§ Listed records:
______

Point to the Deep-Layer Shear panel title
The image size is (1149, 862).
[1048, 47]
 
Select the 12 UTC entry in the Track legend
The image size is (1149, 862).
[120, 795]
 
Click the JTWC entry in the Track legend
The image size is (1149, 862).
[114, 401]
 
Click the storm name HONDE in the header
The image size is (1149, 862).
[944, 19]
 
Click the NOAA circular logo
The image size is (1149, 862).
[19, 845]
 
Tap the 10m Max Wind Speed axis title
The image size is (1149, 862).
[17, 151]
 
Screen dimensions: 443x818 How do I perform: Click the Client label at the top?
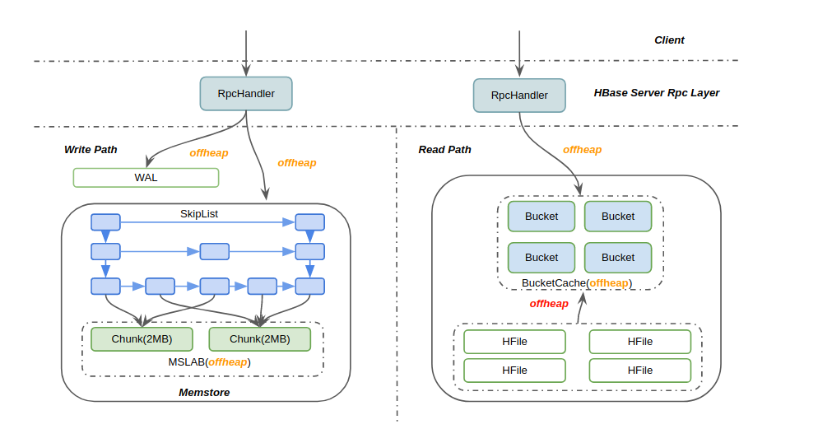pos(669,40)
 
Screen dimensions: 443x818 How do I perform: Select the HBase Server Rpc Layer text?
pos(656,93)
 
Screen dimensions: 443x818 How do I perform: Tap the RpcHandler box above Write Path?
pos(246,94)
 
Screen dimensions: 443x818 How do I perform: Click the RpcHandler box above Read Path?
pos(519,96)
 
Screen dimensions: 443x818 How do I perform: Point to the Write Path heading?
pos(91,150)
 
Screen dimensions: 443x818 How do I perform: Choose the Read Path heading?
pos(445,150)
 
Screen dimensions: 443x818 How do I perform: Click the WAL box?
pos(146,178)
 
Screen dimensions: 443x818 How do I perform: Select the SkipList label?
pos(199,214)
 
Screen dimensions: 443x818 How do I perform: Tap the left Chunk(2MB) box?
pos(142,339)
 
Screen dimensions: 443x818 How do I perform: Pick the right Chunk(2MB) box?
pos(260,339)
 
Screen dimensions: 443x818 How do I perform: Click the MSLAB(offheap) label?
pos(210,362)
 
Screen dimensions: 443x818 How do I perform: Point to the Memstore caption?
pos(204,393)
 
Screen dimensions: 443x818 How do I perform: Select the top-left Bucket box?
pos(541,217)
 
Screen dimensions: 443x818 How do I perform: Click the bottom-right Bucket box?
pos(618,258)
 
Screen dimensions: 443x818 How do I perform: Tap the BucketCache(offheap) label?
pos(576,283)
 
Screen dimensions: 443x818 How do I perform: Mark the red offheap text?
pos(549,304)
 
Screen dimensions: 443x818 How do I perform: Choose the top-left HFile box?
pos(514,342)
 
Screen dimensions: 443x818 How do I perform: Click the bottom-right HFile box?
pos(639,371)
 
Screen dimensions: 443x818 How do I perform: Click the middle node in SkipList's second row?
pos(215,251)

______

Update the lines above by replacing every "RpcHandler" with "RPC Handler" and leaving everything else unchanged. Leave the pictures out of your answer.

Point to the Deep-Layer Shear panel title
The image size is (1149, 862).
[1048, 47]
 
Select the 12 UTC entry in the Track legend
The image size is (1149, 862).
[120, 795]
 
Click the JTWC entry in the Track legend
The image size is (1149, 862).
[114, 401]
 
Click the storm name HONDE in the header
The image size is (1149, 862).
[944, 19]
 
Click the NOAA circular logo
The image size is (1149, 862).
[19, 845]
 
Tap the 10m Max Wind Speed axis title
The image size is (1149, 862).
[17, 151]
 
Screen dimensions: 443x818 How do I perform: Click the Client label at the top?
pos(669,40)
 
Screen dimensions: 443x818 How do I perform: Select the HBase Server Rpc Layer text?
pos(656,93)
 
Screen dimensions: 443x818 How do I perform: Tap the RPC Handler box above Write Path?
pos(246,94)
 
Screen dimensions: 443x818 How do I perform: Click the RPC Handler box above Read Path?
pos(519,96)
 
Screen dimensions: 443x818 How do I perform: Point to the Write Path heading?
pos(91,150)
 
Screen dimensions: 443x818 How do I perform: Choose the Read Path heading?
pos(445,150)
 
Screen dimensions: 443x818 How do I perform: Click the WAL box?
pos(146,178)
 
Screen dimensions: 443x818 How do I perform: Select the SkipList label?
pos(199,214)
 
Screen dimensions: 443x818 How do I perform: Tap the left Chunk(2MB) box?
pos(142,339)
 
Screen dimensions: 443x818 How do I perform: Pick the right Chunk(2MB) box?
pos(260,339)
 
Screen dimensions: 443x818 How do I perform: Click the MSLAB(offheap) label?
pos(210,362)
 
Screen dimensions: 443x818 How do I perform: Point to the Memstore caption?
pos(204,393)
 
Screen dimensions: 443x818 How do I perform: Select the top-left Bucket box?
pos(541,217)
 
Screen dimensions: 443x818 How do I perform: Click the bottom-right Bucket box?
pos(618,258)
 
Screen dimensions: 443x818 How do I perform: Tap the BucketCache(offheap) label?
pos(576,283)
 
Screen dimensions: 443x818 How do I perform: Mark the red offheap text?
pos(549,304)
 
Screen dimensions: 443x818 How do I perform: Choose the top-left HFile box?
pos(514,342)
 
Screen dimensions: 443x818 How do I perform: Click the bottom-right HFile box?
pos(639,371)
 
Screen dimensions: 443x818 How do I perform: Click the middle node in SkipList's second row?
pos(215,251)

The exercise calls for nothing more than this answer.